Also, many efforts have been made in the field of fault classification, which can be broadly categorized in two main groups. First, methods that are based on signatures of the signals and definition of some criteria such as: discrete wavelet transform (DWT) [913], Fourier transform (FT), S-transform [14], adaptive Kalman filtering [15], sequential components [16, 17], and synchronized voltage and current samples [18]. The second group includes the methods based on artificial intelligence techniques such as: Artificial Neural Networks (ANN) [1921], fuzzy logic [22, 23], Support Vector Machine (SVM) [2426], and decision-tree [27].

In this paper, two new methods are presented for detection and classification of faults. A moving window with the length of half cycle of power frequency is considered and the RMS value of the current samples is computed in the window. The RMS value obtained in the last window before fault, in which the fault instant is the last sample, is saved. The current waveforms are divided by the saved RMS value. Then, k-NN algorithm is applied to these normalized waveforms and their squares in classification and detection methods, respectively.

In the detection method, a moving window with the length of half cycle is considered. In the window, besides finding the fifth nearest neighbor for each point of the squared normalized currents, the distance between each point and its corresponding neighbor is found. By comparing the maximum distance in each window with an adaptive threshold, the fault is detected.

The classification method has a similar trend, but the k-NN algorithm is applied to the instantaneous values of normalized three-phase currents and length of the window is three quarters of a cycle.

Various scenarios including different fault types, fault inception angles, fault resistances, fault locations, sources phase angles, X/R ratios, and short circuit levels are used to evaluate the performance of the methods in a simulated typical five-bus power system. Also, in order to evaluate the performance of the proposed classification method, it is compared with six other similar methods. The methods are compared in terms of delay time and accuracy using a data set including 450 different cases. Beside the simplicity, the proposed techniques have small calculation burden and high accuracy. Moreover, the methods performance is preserved in different conditions.
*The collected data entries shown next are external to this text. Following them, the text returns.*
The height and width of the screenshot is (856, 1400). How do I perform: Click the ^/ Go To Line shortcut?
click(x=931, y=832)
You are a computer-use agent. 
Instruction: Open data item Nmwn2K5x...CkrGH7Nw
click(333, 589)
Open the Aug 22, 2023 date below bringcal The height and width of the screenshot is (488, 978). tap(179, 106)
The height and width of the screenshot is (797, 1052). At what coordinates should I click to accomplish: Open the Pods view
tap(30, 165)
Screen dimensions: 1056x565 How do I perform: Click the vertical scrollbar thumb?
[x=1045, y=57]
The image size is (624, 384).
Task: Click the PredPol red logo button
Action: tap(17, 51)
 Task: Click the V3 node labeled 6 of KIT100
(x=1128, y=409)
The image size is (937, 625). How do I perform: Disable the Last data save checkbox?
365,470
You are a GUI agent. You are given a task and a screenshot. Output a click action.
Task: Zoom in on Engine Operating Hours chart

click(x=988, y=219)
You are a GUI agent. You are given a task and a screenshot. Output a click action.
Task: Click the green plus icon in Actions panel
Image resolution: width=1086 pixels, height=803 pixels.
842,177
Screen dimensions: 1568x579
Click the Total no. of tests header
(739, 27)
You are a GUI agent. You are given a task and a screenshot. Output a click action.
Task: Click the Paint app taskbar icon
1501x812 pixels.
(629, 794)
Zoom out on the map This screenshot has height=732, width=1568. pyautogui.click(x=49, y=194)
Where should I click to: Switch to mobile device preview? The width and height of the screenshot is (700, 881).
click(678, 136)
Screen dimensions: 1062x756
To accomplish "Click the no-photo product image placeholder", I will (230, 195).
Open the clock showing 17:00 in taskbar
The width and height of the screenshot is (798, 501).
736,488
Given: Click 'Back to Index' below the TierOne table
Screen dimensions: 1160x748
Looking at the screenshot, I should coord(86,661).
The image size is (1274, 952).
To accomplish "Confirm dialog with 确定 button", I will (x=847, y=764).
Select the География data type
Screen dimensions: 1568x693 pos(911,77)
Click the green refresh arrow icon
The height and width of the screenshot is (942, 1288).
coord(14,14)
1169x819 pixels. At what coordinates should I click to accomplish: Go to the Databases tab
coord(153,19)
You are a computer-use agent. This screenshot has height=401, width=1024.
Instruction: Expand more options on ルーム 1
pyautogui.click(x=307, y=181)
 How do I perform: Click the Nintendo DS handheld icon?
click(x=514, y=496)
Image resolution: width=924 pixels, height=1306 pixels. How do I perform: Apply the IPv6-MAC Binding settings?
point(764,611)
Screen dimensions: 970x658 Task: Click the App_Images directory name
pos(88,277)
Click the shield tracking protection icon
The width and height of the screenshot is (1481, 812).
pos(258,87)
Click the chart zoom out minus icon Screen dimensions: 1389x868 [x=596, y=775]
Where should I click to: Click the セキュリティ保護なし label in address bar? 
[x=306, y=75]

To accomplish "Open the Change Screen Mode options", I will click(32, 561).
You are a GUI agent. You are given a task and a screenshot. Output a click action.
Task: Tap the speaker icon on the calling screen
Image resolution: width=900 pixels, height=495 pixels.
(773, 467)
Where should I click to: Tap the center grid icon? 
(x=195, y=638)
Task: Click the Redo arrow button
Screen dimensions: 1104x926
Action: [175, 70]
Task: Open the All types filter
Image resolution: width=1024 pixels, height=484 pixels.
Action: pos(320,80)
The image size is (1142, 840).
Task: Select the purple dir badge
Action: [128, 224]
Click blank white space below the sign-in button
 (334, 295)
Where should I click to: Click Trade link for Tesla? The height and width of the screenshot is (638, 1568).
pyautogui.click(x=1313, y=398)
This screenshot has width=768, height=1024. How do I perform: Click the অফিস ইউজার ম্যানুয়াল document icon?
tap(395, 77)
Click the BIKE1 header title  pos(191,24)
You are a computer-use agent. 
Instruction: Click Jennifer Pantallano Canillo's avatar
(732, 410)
The remainder of this paper is organized as follows: Section 2 presents the under-study power system. In Section 3, basis of k-NN and its application for fault detection as well as an improved fault detection algorithm are presented. In Section 4, the proposed classification algorithm is introduced. The simulation results are presented in Section 5. A comparison between the performance of the proposed method and some other similar methods is presented in Section 6. Finally, the main conclusions are presented in Section 7.

2 Simulated power system

A five-bus power system is modeled in MATLAB Simulink. A schematic single line diagram of the under study system is presented in Fig. 1. The modeled system comprises of two generators, four transformers and active and reactive loads connected to buses 4 and 5. Detailed specification of the system components are as follows:
  • Generators: Rated line to line voltage is 20 kV, three-phase short-circuit power is 1000 MVA, frequency is 50 Hz, X/R ratio is 10. Also it is assumed that the angles of sources 1 and 2 are 0 and −10 degree, respectively.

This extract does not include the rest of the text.